Requirement:
Print, exactly as they appear in the listing below, the lines from the line with "Select first equipment" to the line with "Given: Click the red", with both end lines kept.

Dataset content:

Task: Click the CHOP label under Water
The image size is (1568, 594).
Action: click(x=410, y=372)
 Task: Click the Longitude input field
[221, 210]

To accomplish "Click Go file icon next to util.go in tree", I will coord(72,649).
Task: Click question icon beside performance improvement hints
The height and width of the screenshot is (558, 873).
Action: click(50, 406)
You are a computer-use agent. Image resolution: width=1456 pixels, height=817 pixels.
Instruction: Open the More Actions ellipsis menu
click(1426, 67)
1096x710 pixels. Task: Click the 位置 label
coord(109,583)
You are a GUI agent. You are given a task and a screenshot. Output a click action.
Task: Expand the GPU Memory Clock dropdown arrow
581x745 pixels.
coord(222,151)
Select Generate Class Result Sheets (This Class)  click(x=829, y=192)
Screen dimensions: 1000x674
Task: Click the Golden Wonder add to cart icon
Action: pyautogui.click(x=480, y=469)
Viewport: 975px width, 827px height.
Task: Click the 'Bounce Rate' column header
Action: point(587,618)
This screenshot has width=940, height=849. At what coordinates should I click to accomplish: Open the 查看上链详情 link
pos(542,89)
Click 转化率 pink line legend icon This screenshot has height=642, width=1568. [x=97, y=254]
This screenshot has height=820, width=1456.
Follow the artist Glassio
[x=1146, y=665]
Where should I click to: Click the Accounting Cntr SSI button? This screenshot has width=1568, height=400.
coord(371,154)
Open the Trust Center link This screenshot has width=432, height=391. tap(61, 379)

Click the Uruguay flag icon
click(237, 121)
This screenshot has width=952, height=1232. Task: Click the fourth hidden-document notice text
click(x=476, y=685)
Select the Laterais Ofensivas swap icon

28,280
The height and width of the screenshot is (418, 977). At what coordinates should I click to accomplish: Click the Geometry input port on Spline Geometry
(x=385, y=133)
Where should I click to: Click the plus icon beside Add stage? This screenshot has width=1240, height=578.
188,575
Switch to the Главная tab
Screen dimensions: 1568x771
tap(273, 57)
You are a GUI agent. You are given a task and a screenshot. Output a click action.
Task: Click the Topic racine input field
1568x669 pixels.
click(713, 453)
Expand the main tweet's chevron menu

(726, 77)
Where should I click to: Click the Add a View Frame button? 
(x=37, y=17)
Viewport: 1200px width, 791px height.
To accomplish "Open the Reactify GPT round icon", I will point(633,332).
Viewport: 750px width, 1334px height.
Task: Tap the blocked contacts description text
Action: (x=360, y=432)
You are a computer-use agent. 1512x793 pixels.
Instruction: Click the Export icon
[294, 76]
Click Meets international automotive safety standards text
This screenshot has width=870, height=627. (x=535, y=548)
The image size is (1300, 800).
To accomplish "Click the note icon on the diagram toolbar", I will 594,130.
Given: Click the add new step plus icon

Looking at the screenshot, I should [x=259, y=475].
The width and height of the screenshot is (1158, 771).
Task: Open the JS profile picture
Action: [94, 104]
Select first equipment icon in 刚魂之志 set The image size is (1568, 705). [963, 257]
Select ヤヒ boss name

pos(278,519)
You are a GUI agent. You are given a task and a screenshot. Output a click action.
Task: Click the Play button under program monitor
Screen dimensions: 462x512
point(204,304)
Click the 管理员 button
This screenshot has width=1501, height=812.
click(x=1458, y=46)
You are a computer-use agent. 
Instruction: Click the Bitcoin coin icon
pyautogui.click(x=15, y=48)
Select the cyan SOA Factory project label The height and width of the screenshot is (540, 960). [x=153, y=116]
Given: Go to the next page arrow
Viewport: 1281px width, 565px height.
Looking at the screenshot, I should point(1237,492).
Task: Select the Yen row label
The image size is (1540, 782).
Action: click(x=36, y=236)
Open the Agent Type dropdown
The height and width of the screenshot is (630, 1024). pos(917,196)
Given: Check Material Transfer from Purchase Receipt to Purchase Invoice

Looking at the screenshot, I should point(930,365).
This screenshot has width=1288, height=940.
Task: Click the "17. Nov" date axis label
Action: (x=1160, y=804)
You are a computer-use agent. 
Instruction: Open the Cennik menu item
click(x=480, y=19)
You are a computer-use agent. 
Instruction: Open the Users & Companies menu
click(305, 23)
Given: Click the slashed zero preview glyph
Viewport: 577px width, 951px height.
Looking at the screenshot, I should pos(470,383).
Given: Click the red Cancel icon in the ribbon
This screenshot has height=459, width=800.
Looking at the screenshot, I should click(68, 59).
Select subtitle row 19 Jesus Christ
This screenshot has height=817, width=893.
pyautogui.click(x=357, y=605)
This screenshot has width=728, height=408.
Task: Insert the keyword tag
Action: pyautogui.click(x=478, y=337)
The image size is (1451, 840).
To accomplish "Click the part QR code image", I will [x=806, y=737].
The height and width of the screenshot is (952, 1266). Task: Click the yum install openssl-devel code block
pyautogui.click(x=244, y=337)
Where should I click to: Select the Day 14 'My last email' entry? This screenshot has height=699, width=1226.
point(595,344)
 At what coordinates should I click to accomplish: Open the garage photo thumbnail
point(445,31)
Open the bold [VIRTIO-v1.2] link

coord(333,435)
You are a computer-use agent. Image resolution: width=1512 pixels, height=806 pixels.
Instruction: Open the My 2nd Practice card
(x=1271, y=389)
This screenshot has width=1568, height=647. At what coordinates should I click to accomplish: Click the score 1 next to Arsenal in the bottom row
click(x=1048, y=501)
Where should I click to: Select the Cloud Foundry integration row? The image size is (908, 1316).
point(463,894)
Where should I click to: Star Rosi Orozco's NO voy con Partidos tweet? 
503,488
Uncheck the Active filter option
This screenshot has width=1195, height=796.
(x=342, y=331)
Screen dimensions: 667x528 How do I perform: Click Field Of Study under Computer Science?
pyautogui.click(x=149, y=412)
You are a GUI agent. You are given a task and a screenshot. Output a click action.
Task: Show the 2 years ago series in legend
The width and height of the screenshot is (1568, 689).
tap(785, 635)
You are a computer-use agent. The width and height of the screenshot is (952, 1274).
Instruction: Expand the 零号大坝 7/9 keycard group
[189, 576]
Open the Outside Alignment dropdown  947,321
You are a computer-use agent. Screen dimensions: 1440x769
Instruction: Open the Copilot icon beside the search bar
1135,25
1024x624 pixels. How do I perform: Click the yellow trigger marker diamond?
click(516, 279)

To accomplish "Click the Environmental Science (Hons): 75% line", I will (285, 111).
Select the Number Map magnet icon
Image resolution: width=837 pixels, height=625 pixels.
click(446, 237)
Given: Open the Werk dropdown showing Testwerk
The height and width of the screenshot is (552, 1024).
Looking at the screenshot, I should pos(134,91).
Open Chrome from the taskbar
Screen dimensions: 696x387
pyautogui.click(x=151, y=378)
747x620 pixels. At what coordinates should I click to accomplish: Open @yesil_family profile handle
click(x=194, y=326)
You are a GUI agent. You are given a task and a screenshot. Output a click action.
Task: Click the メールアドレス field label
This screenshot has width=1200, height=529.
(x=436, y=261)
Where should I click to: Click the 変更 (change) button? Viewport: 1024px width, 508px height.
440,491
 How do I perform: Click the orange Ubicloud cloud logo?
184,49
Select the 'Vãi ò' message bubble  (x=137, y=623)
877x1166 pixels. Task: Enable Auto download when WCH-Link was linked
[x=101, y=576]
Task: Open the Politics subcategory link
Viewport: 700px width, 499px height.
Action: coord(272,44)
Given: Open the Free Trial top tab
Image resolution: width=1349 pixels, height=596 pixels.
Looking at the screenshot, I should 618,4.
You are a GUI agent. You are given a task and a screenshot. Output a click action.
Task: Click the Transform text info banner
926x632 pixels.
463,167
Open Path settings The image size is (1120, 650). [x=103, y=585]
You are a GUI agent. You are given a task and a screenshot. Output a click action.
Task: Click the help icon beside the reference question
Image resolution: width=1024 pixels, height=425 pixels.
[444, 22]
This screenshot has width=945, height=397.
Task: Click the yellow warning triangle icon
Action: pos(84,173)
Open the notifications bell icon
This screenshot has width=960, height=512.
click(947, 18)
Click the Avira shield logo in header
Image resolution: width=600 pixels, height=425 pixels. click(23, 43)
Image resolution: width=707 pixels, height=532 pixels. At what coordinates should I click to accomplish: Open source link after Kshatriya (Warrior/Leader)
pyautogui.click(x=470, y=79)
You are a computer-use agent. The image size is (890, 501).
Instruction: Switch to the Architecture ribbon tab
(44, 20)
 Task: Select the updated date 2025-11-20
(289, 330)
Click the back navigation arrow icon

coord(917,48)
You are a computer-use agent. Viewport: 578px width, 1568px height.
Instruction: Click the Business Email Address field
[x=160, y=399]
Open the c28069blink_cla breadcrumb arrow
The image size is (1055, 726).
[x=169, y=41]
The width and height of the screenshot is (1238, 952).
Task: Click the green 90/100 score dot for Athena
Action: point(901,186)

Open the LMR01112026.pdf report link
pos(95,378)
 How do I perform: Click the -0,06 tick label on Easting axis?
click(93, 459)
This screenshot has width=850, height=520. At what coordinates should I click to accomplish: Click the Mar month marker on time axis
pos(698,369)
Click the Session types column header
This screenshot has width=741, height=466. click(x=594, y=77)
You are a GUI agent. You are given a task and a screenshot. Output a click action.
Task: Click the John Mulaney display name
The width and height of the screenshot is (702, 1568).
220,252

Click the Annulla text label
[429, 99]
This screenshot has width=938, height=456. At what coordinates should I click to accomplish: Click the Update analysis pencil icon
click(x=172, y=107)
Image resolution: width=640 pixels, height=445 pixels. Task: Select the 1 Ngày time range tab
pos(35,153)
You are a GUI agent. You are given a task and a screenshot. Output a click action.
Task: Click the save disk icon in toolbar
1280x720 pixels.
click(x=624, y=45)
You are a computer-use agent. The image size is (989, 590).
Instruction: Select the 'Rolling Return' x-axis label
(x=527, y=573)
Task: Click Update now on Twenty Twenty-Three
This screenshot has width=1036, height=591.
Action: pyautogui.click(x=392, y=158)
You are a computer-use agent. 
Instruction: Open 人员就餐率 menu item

Response to the exercise:
Select first equipment icon in 刚魂之志 set The image size is (1568, 705). [963, 257]
Select ヤヒ boss name

pos(278,519)
You are a GUI agent. You are given a task and a screenshot. Output a click action.
Task: Click the Play button under program monitor
Screen dimensions: 462x512
point(204,304)
Click the 管理员 button
This screenshot has width=1501, height=812.
click(x=1458, y=46)
You are a computer-use agent. 
Instruction: Click the Bitcoin coin icon
pyautogui.click(x=15, y=48)
Select the cyan SOA Factory project label The height and width of the screenshot is (540, 960). [x=153, y=116]
Given: Go to the next page arrow
Viewport: 1281px width, 565px height.
Looking at the screenshot, I should point(1237,492).
Task: Select the Yen row label
The image size is (1540, 782).
Action: click(x=36, y=236)
Open the Agent Type dropdown
The height and width of the screenshot is (630, 1024). pos(917,196)
Given: Check Material Transfer from Purchase Receipt to Purchase Invoice

Looking at the screenshot, I should point(930,365).
This screenshot has width=1288, height=940.
Task: Click the "17. Nov" date axis label
Action: (x=1160, y=804)
You are a computer-use agent. 
Instruction: Open the Cennik menu item
click(x=480, y=19)
You are a computer-use agent. 
Instruction: Open the Users & Companies menu
click(305, 23)
Given: Click the slashed zero preview glyph
Viewport: 577px width, 951px height.
Looking at the screenshot, I should pos(470,383).
Given: Click the red Cancel icon in the ribbon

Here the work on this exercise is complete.